Erwartete Leistung
In welcher Gestalt tritt Mephistopheles laut der Opernkritik im Kirchenbild des 3. Aktes auf?

Auszug
===============
3 STUNDEN SATANISMUS

Sehr gespannt war ich auf die Regie von Florian-Malte LEIBRECHT, dessen Zwerchfell zerreißende "Viva la Mamma" vor ein paar Jahren mir nachhaltig positiv als ein Highlight in Erinnerung geblieben ist. Die ersten zweieinhalb Akte (der 2. und 3. Akt wurden hier zu einem zusammengefaßt) boten durch und durch solides Handwerk im besten Sinne des Wortes, nichts Spektakuläres, aber immerhin passierte etwas auf der Bühne, was auch an den beiden spielfreudigen männlichen Protagonisten lag.

Dann jedoch kam das Kirchenbild des 3. Aktes. Hier kreierte Leibrecht eine an Spannung kaum zu überbietende, schaurige Atmosphäre, auch bedingt durch die drei schwarzen Nonnen. Mephistopheles tritt nicht als Teufel in Erscheinung, sondern als die komplette Szene beherrschender Priester in höllenrotem Ornat. Mittels tontechnischer Effekte (Ja, vermutlich böse Microports, Herr Kesting!) erklangen Margarethe und Mephisto (erstere aber nicht in den letzten beiden Aufführungen) wie in einer Kirche.

Von fast unerträglicher Eindringlichkeit brennt sich das Bild ins Hirn, wenn er ihr Baby einhändig an ausgestrecktem Arm über den Orchestergraben hält. Ähnlich verhält es sich mit dem nicht minder intensiven Schlußbild: Margarethe liegt angekettet neben einem umgestürzten Taufbecken, aus dem Blut fließt. Im sehr schlüssigen und packenden Finale vollendet sie nach ihrem Suizid das Kreuz mit blutender Hand, das Valentin bei seinem Tod begonnen hatte. Nichts für schwache Nerven!
===============
Erfasste Daten
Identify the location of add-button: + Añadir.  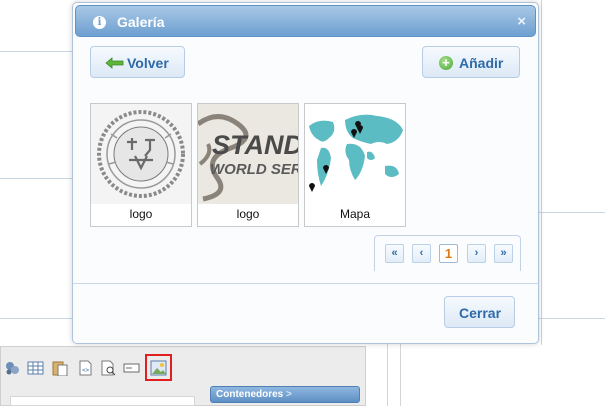
(471, 62). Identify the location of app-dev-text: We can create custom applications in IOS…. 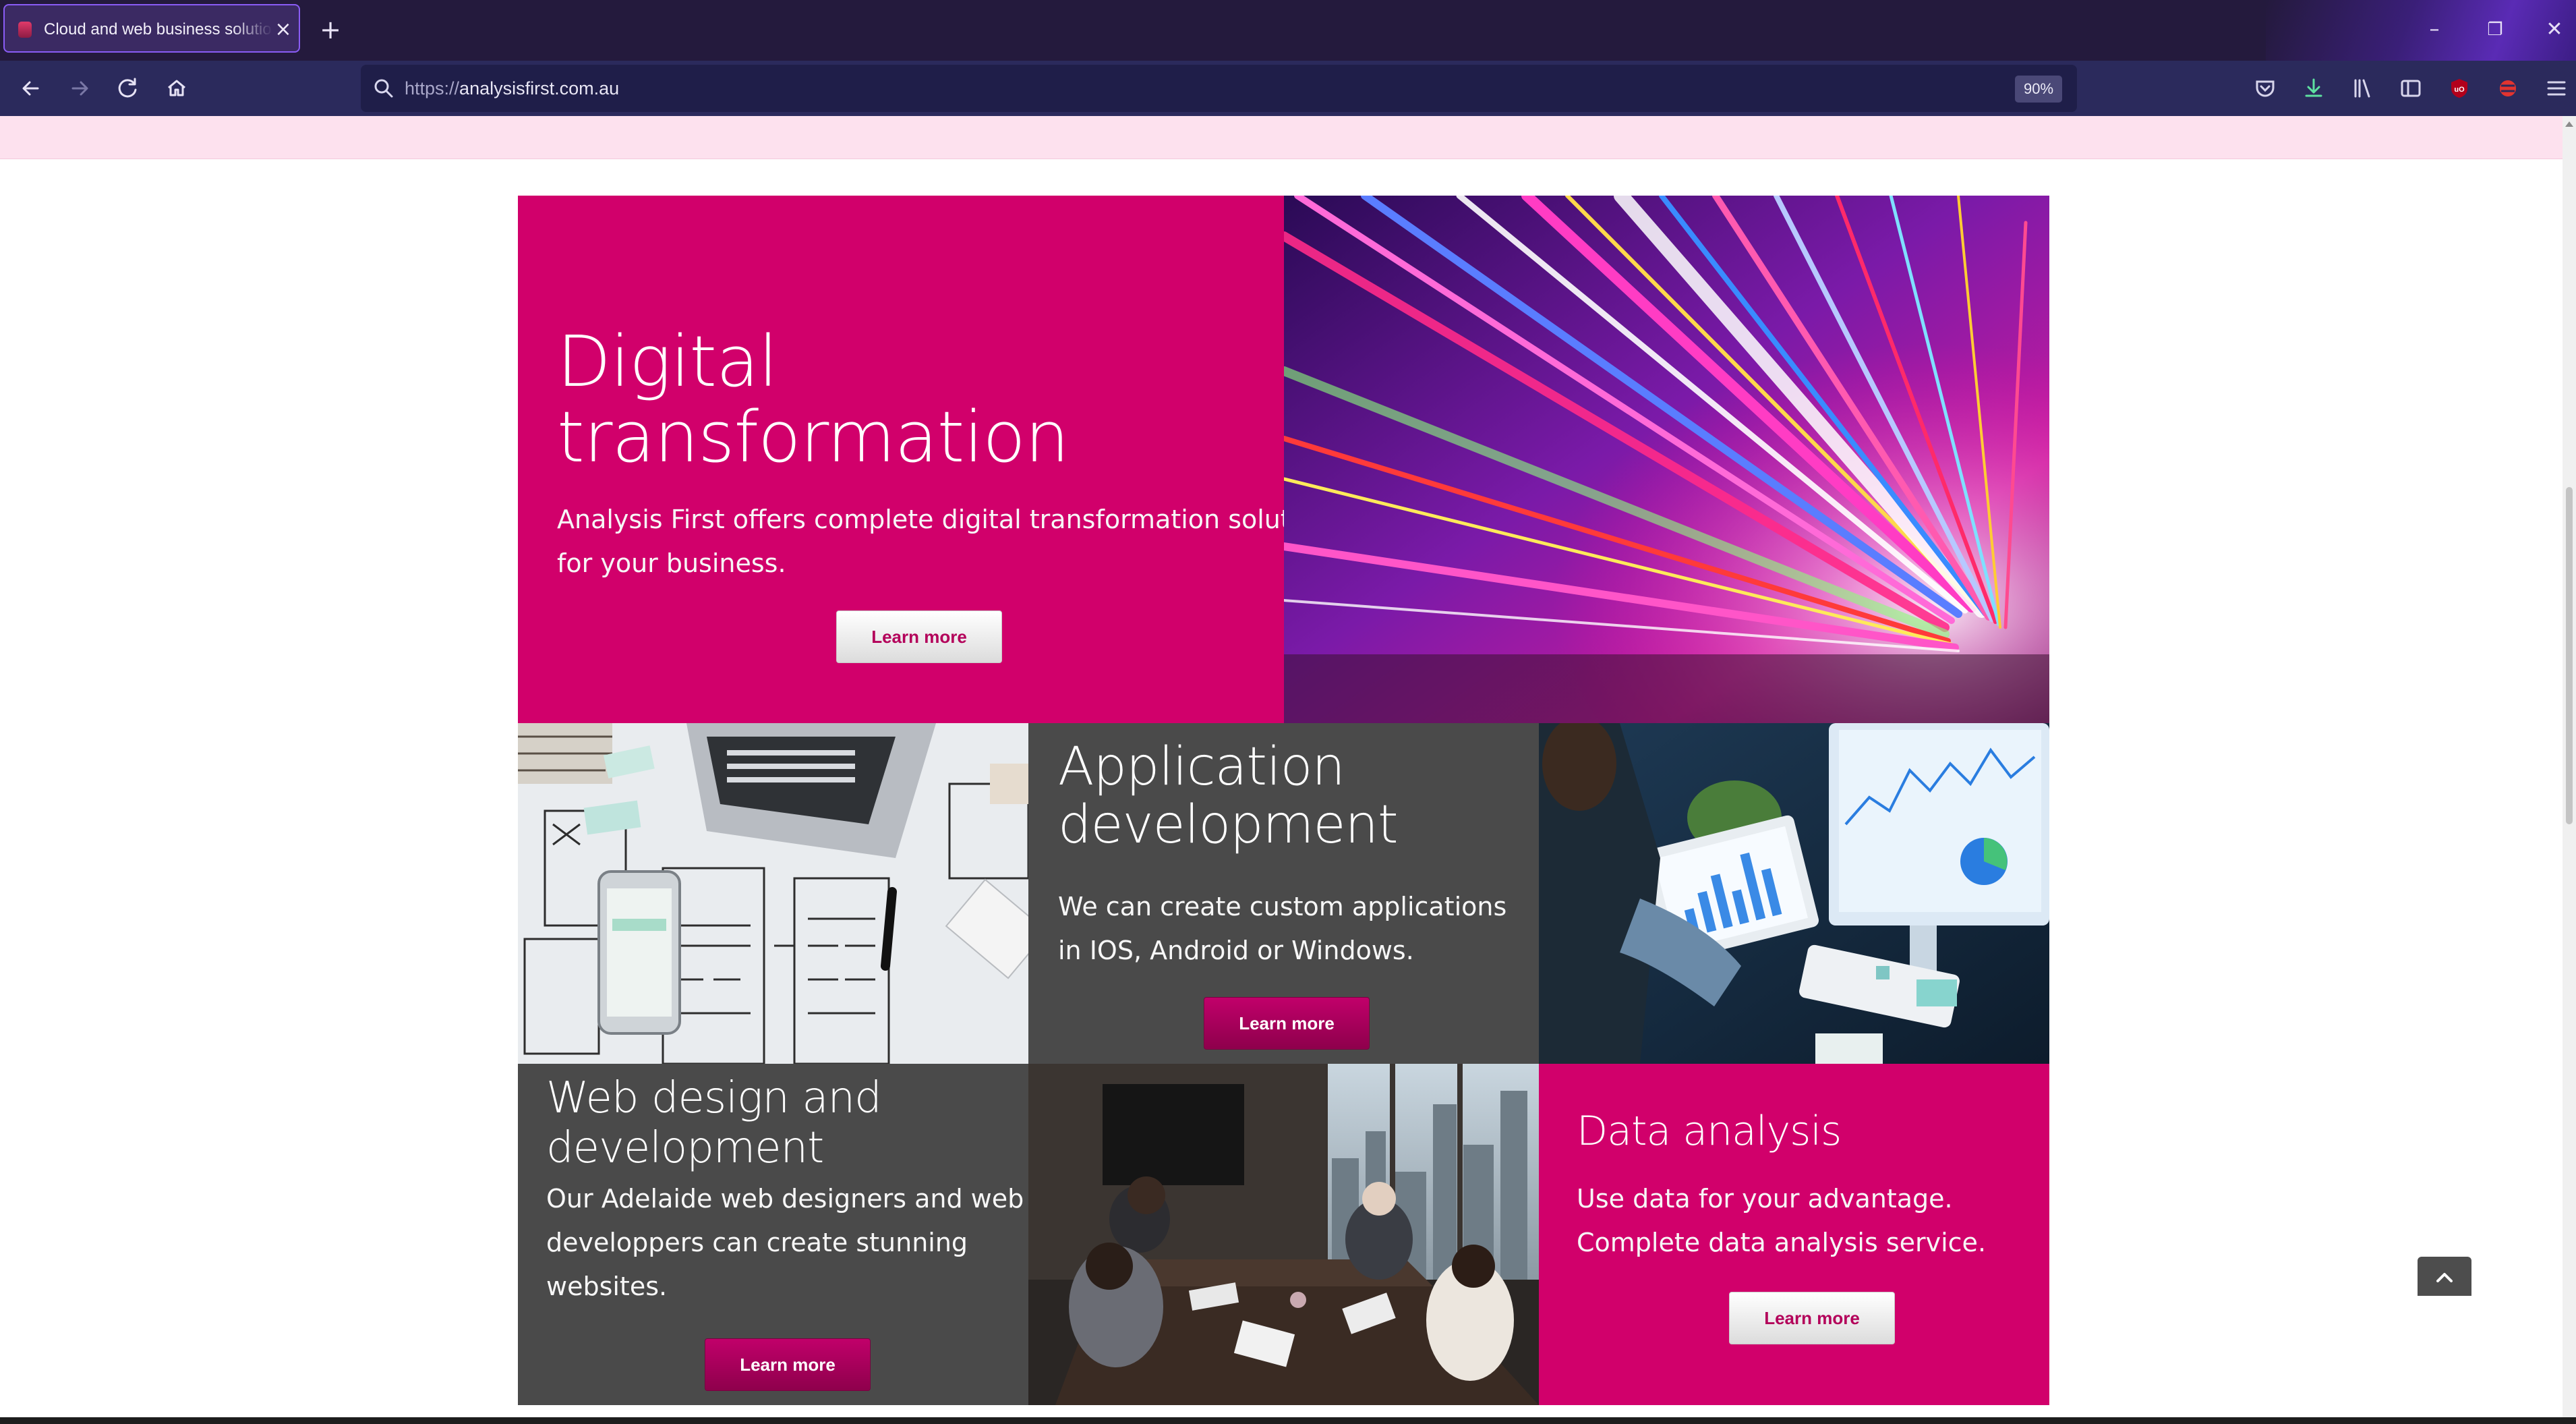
===============
Ergebnis
Als Priester in höllenrotem Ornat, der die komplette Szene beherrscht, nicht als Teufel.